Once we hit our twenties, the skin around our neck and chin loses collagen and elasticity, causing it to sag. Factors like sun exposure, smoking and poor diet can intensify the process. But thankfully, you do not need to undergo surgery to tone your neck and chin. Instead, you can work on the two main muscles that make up your neck - the sternocleidomastoid and the platysma. These five moves will help pull the overlaying skin, providing a tighter, younger and healthier look, returning your neck to its former glory.
1. Kiss the Ceiling
Stand tall, keep your arms by your side. Tilt your head back so that you are looking at the ceiling.
Pucker your lips, as though you are trying to kiss the ceiling, extending them as far away from your face as possible. You should feel the muscles around your neck and chin tighten.
Hold for five seconds and relax your lips, lowering your chin to its natural position. Complete two sets of 15 repetitions each.
2. Head Lifts
Lie face-up on your bed. Keep your neck at the edge of the bed and let your head hang over the edge of your bed.
Contract the muscles at the front of your neck and slowly lift and curl your head toward your chest as much as you can.

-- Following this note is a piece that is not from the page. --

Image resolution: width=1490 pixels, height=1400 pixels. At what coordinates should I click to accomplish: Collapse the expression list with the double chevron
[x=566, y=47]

Keep your shoulders flat on the bed. Hold for 10 seconds. Slowly relax your neck, returning your head to the starting position. That is one repetition.
Complete this exercise for three sets, of two repetitions each. Be sure to sit up between each set to prevent dizziness.

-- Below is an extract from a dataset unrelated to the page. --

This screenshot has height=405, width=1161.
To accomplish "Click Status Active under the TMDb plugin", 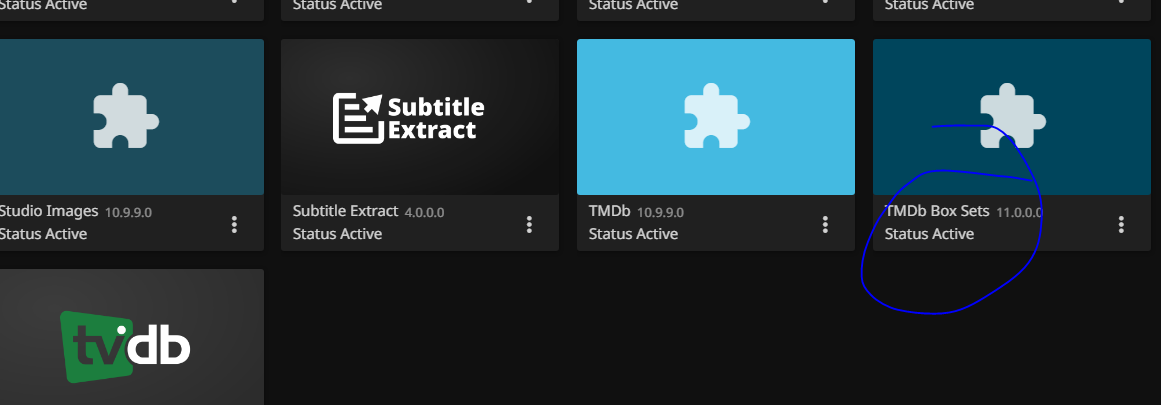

Should you get dizzy, take sitting breaks between each repetition or perform the exercises on the floor, supporting your neck in the starting position.
3. Jaw Release
For this exercise, you can remain seated or standing. Keep your spine long and straight. Move your jaw up and down, in a chewing motion. Keeping your lips together, inhale deeply through your nose and slowly exhale while humming.
When you finish, exhale, open your mouth as wide as possible, keeping the tip of your tongue gently pressed against the back of your bottom teeth. Hold position, inhale and exhale with an audible 'ahhh' sound. This counts as one repetition. Complete a total of two.
4. The 'O'
Sit with your back straight and keep your shoulders down. Tilt your head back so that you are looking at the ceiling. Close your lips keeping them together, but relaxed.
Keeping your lips closed, open your mouth so that it forms an 'O' shape. Hold for 20 seconds. Relax your mouth, lower your chin and return to the starting point. That counts as one repetition. Complete two sets of 10 repetitions each.
Pout and Tilt
Sit down comfortably. Stick out your lower lip as far as you can to form a pout. (If you place a finger on your chin, you should feel the skin wrinkly and puckered). Hold for 1 second.
With your lower lip still pouted, contract the muscles at the front of your neck, lowering your chin to your chest as far as possible without rounding your upper back. Hold for another second.
Relax your lips and straighten your neck returning to the starting position. This completes one repetition. Repeat for a total of 20 repetitions.